* TASK: Set down, exactly as they stand, the lines from the one containing "Task: Select the player.css row in list" through the last line of the records below, leaving every picture out.

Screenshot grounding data
◇ ◇ ◇ ◇

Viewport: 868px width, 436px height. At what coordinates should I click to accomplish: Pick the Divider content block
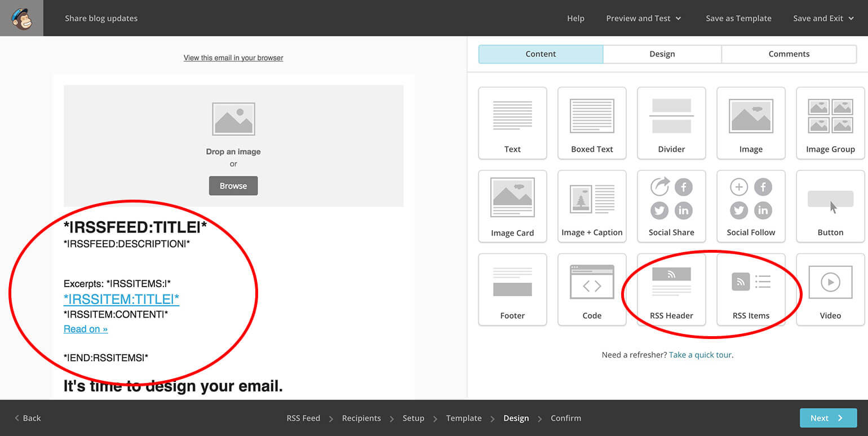coord(671,123)
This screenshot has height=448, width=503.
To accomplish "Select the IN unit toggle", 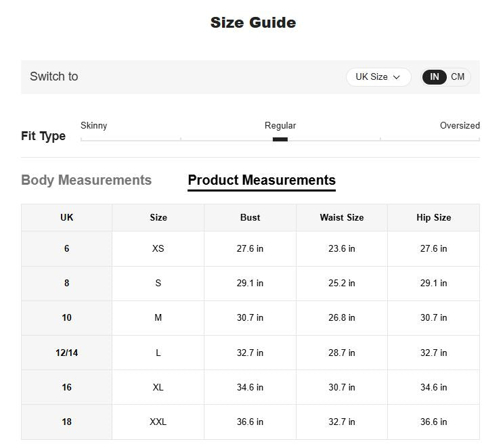I will click(x=434, y=77).
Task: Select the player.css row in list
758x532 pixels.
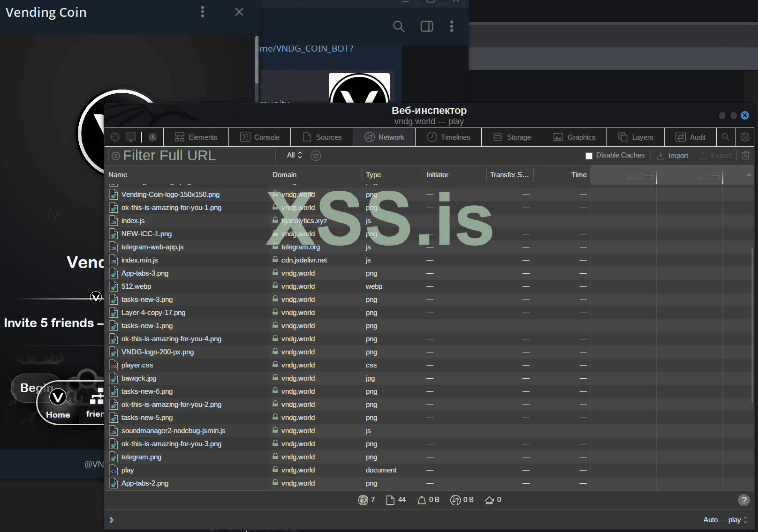Action: pos(137,365)
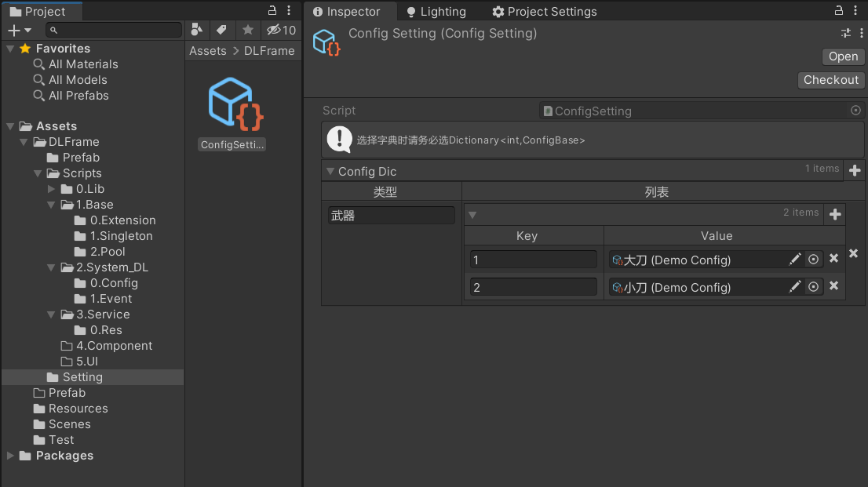Click the Search by Type filter icon
868x487 pixels.
(197, 30)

◇ ◇ ◇ ◇

* ANSWER SPACE:
Task: Select the player.css row in list
758x532 pixels.
Action: pos(137,365)
Click the Search by Type filter icon
868x487 pixels.
(197, 30)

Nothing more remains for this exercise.